Sin-taxes are defended as saving costs in the healthcare system and improving the moral fibre of society; inflated prices supposedly discourage over-indulgence. This is a hollow argument because such taxes do not make healthy food/ habits any more affordable. Rather than creating an accessible alternative, selectively hiking prices will make everyone more irritated and even less receptive to the elitist message. The philosophy of protecting people from themselves quickly becomes wrapped up in contradictions. For example, all stores in Ontario must keep tobacco products hidden from view, to discourage purchasing. Yet tinted windows around McDonalds are not mandatory—assaulting the public with the suggestive image of citizens joyously gorging themselves.

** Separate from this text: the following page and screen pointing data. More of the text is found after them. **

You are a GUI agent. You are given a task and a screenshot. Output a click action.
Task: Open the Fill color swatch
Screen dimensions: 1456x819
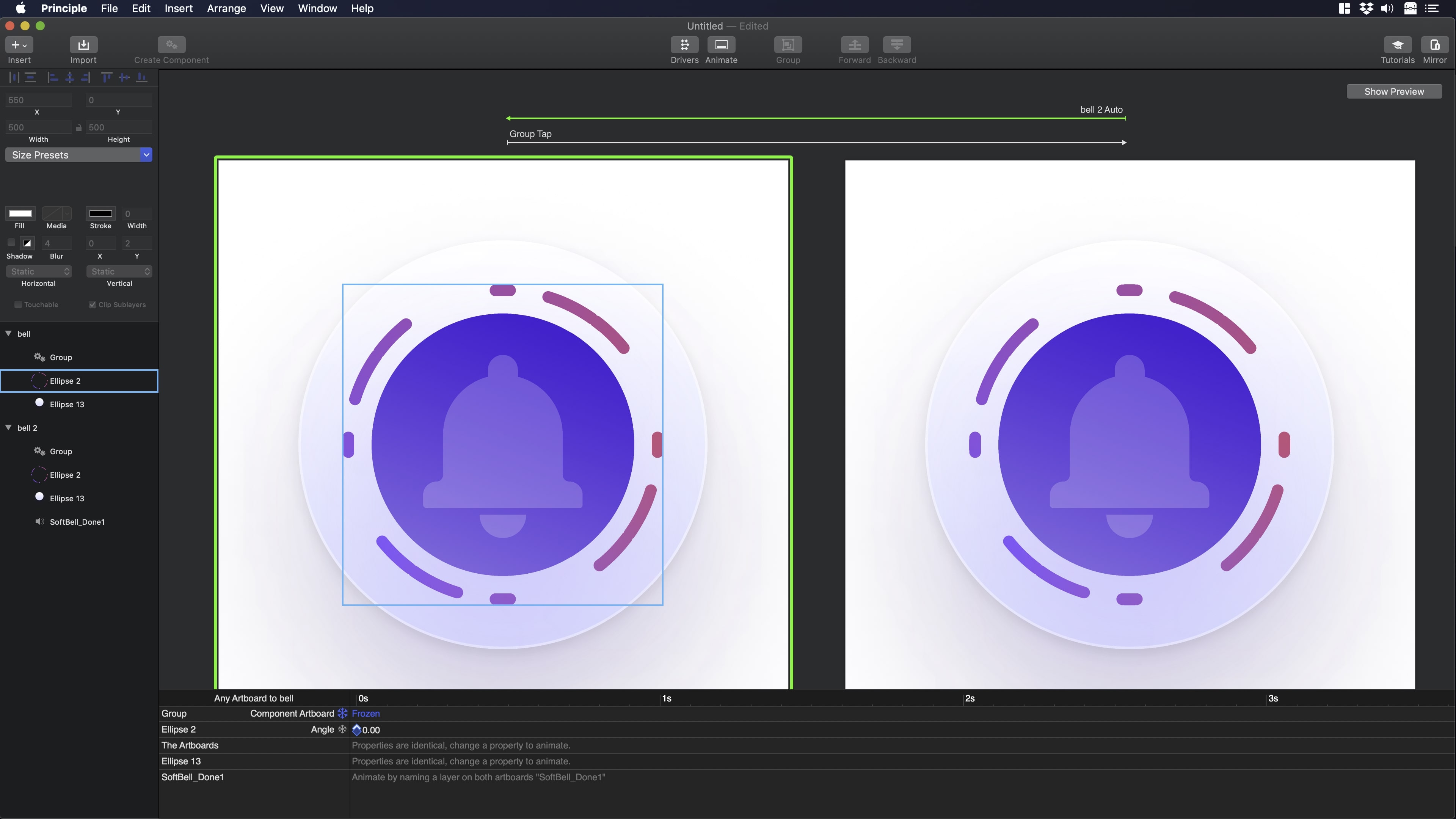click(20, 213)
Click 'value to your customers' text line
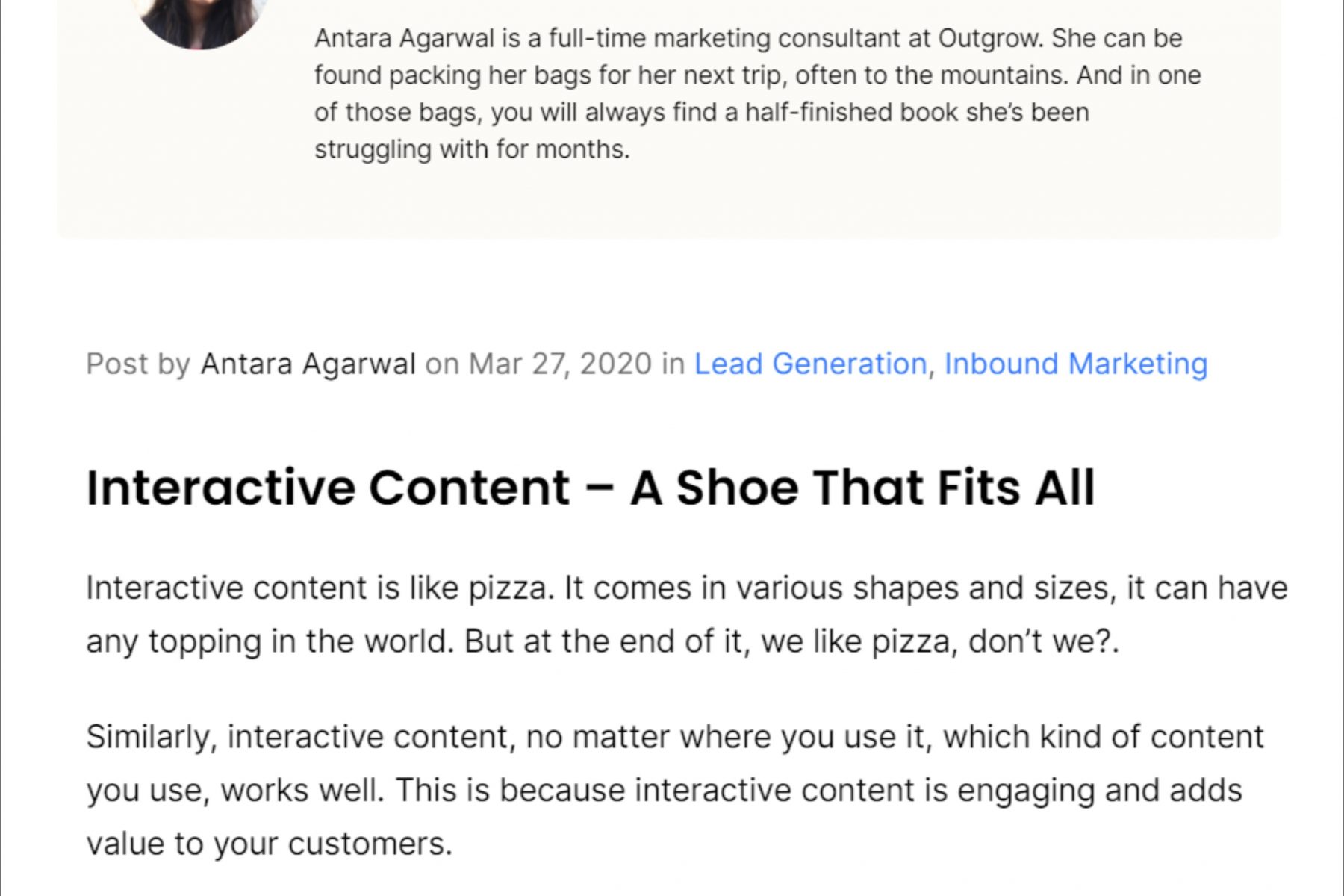Screen dimensions: 1344x896 (x=269, y=844)
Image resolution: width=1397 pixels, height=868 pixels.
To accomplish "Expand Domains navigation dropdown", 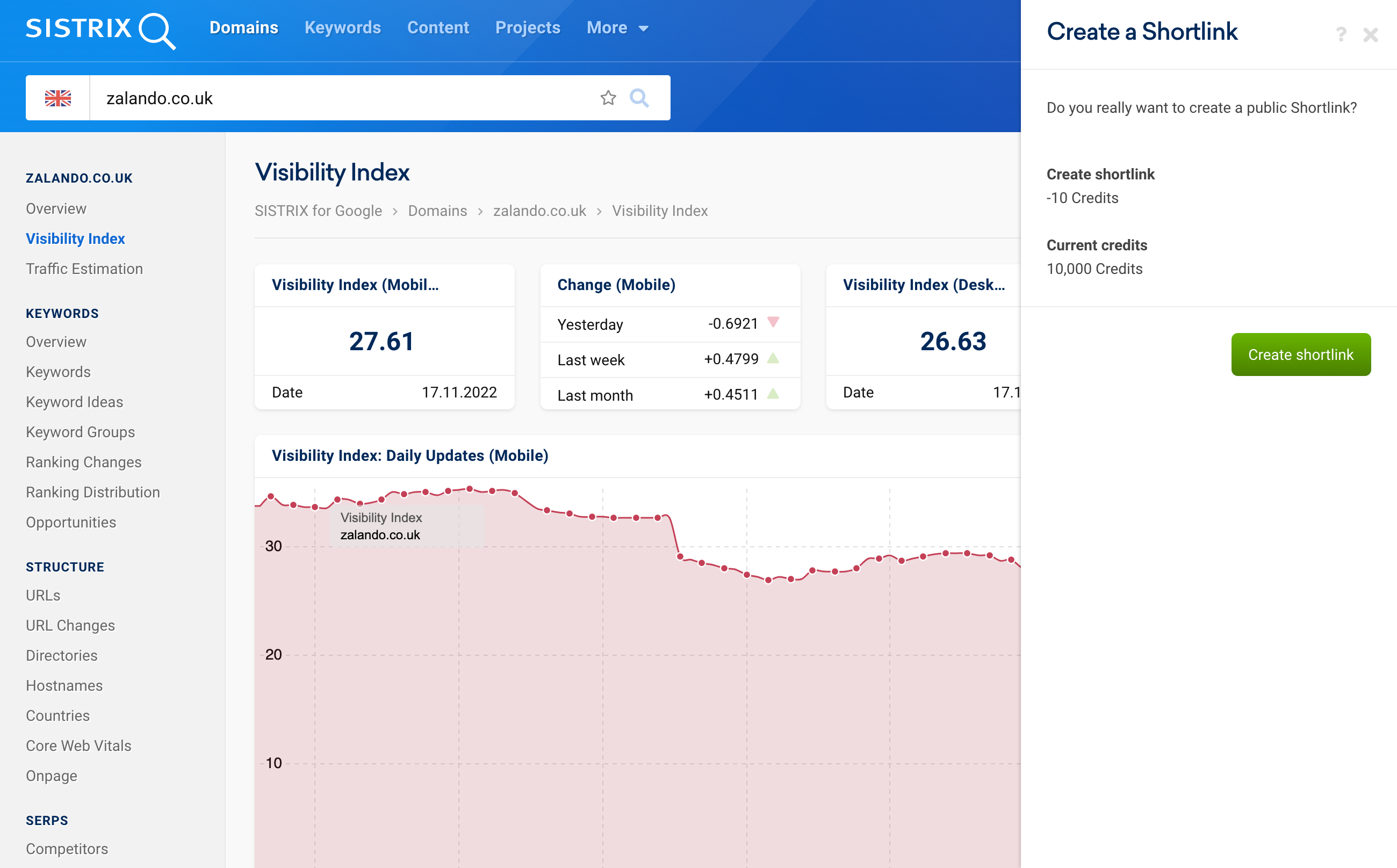I will click(x=244, y=27).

As the proponents of these measures nudge toward complete regulation over every aspect of citizen’s lives, society has to decide where to start making examples out of people who are expensive to keep alive; most people don’t eat healthy, but what about those who are just hopelessly inactive? The only real safeguard against the millions of opportunities for unhealthy behaviour is common sense. Coincidentally, it’s the one you cannot teach, let alone legislate.
Easy to access, and satisfyingly potent, “sinful” products and pastimes represent a point of civilization that mankind has been pursuing for thousands of years. The current onslaught of bad economic news merely accentuates the special place that personal, private indulgence has in our society. Some choose to trade in their health and mental purity for fleeting moments of pleasure brought on by condensed, powerful concoctions of grease, smoke and nudity. But these products are merely efficient refinements of Mother Nature’s natural offerings; their availability demonstrates peaking levels of convenience brought about by human ingenuity. As an added bonus, the montages of overweight waists and bums in news programs about national health are becoming downright hysterical.
Around the time we master tying our shoelaces, there begins an exchange of increased responsibility for greater independence. One of the first and most important freedoms is the right to spend hard-earned money at leisure. Granted that a lot of people are blatantly irresponsible, but that’s no justification for using government influence to harm legitimate businesses.
Freedom is a messy thing; the more you take away, the cleaner things may seem, but more good will always be sacrificed than morals indoctrinated. Moreover, business-friendly strategies have greater economic benefits than trying to pile on new taxes to maintain swelling government budgets.
Booming demand for vice-industries is perpetuated by the most legitimate means possible: consumer satisfaction. If we want to eliminate the sight of an obese, chain-smoking alcoholic betting his children’s college fund on 23 black, it takes voluntary social support, not random punitive measures. We need to strive for a clear focus on individual responsibility, combined with preservation of the freedoms that make life worth living.
A recent Seattle-based poll suggests that Americans are open to the idea of increased sin taxes. Politicians are anxious to jump on any public blinking on new taxes, and expect them to take ten miles out of this inch. Yet the most logical solution to these budget woes is not to punish citizens with elitist-model taxes, but to legitimize and tap into the revenues of the biggest untapped tax market in North America—legalization of drugs would bring billions in tax revenues and saving billions more in enforcement.
Global human population growth is not slowing down in accordance with the world’s biggest economies. If we want to maintain a healthy, expanding population, it must be self-reliant. Abuseable substances and activities should be encouraged as a test of character for the next generation. If people are not forced recognize individual responsibility, civilization will crumble under the weight of all the helpless sheep expecting to be looked after.
-Christopher Taylor is a student at York University, Canada. He is a contributing writer for the Ontario Libertarian Party.